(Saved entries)
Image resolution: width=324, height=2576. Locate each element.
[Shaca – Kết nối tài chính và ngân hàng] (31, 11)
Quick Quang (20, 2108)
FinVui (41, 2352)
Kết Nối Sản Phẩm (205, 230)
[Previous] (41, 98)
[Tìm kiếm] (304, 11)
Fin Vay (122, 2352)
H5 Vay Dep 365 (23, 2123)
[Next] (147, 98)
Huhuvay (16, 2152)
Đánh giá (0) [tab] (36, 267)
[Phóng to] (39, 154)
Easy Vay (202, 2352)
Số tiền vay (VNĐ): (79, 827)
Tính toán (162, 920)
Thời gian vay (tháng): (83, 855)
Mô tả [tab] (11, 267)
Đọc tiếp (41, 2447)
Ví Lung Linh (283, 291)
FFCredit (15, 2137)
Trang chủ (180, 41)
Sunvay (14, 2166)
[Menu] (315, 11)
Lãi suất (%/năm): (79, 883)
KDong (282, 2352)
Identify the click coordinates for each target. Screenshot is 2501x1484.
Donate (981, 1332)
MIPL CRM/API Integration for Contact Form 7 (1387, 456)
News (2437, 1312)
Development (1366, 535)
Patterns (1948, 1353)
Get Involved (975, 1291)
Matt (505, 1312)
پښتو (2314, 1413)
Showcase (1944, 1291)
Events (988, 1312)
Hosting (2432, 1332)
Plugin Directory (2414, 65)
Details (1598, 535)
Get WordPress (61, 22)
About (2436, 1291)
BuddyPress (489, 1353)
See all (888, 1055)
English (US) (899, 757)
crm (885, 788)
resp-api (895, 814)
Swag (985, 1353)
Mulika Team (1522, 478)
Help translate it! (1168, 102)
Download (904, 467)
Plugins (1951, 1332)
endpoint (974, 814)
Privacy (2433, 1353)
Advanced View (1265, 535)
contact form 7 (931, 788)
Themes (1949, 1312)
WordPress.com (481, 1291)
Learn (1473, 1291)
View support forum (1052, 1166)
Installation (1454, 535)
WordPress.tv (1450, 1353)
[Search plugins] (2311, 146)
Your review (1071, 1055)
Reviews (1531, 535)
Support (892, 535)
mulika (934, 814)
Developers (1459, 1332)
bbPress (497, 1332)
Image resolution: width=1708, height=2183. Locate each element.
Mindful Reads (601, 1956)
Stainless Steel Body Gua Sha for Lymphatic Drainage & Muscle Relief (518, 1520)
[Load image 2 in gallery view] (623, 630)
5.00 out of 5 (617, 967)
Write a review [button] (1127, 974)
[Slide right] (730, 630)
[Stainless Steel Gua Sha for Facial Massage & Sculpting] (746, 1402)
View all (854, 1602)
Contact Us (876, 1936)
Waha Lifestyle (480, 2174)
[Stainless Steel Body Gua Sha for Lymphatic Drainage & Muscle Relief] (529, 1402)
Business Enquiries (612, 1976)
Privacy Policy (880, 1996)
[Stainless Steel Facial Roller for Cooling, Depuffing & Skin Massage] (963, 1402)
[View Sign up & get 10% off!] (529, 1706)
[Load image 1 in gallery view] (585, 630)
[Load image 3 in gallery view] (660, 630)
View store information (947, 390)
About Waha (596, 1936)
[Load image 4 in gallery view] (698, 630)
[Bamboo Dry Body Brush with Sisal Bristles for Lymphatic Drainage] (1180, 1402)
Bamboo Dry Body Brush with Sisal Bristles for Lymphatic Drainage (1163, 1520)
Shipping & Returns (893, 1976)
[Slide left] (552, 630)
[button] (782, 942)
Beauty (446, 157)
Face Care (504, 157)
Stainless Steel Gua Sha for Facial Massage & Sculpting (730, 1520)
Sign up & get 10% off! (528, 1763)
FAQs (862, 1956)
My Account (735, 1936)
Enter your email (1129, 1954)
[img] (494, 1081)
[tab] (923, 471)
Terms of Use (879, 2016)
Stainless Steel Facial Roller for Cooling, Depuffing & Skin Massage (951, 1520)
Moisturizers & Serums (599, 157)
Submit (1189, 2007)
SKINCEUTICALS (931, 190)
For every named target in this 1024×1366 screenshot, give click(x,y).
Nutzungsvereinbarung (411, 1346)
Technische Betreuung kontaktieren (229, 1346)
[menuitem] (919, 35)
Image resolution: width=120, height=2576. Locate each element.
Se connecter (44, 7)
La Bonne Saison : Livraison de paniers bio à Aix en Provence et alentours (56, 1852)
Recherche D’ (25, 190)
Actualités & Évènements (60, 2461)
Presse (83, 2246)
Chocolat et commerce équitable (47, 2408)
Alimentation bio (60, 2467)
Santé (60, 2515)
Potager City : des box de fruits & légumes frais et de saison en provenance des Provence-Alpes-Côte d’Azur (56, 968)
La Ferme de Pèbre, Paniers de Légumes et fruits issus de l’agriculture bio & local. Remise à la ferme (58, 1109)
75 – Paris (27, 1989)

■ THE TASK:
Looking at the data above, write out exactly the lines that start at the one containing "Huhuvay (16, 2152)" and end at the one containing "Learn (1473, 1291)"; include both and nothing beyond.

■ EXPECTED OUTPUT:
Huhuvay (16, 2152)
Đánh giá (0) [tab] (36, 267)
[Phóng to] (39, 154)
Easy Vay (202, 2352)
Số tiền vay (VNĐ): (79, 827)
Tính toán (162, 920)
Thời gian vay (tháng): (83, 855)
Mô tả [tab] (11, 267)
Đọc tiếp (41, 2447)
Ví Lung Linh (283, 291)
FFCredit (15, 2137)
Trang chủ (180, 41)
Sunvay (14, 2166)
[Menu] (315, 11)
Lãi suất (%/năm): (79, 883)
KDong (282, 2352)
Identify the click coordinates for each target. Screenshot is 2501x1484.
Donate (981, 1332)
MIPL CRM/API Integration for Contact Form 7 (1387, 456)
News (2437, 1312)
Development (1366, 535)
Patterns (1948, 1353)
Get Involved (975, 1291)
Matt (505, 1312)
پښتو (2314, 1413)
Showcase (1944, 1291)
Events (988, 1312)
Hosting (2432, 1332)
Plugin Directory (2414, 65)
Details (1598, 535)
Get WordPress (61, 22)
About (2436, 1291)
BuddyPress (489, 1353)
See all (888, 1055)
English (US) (899, 757)
crm (885, 788)
resp-api (895, 814)
Swag (985, 1353)
Mulika Team (1522, 478)
Help translate it! (1168, 102)
Download (904, 467)
Plugins (1951, 1332)
endpoint (974, 814)
Privacy (2433, 1353)
Advanced View (1265, 535)
contact form 7 (931, 788)
Themes (1949, 1312)
WordPress.com (481, 1291)
Learn (1473, 1291)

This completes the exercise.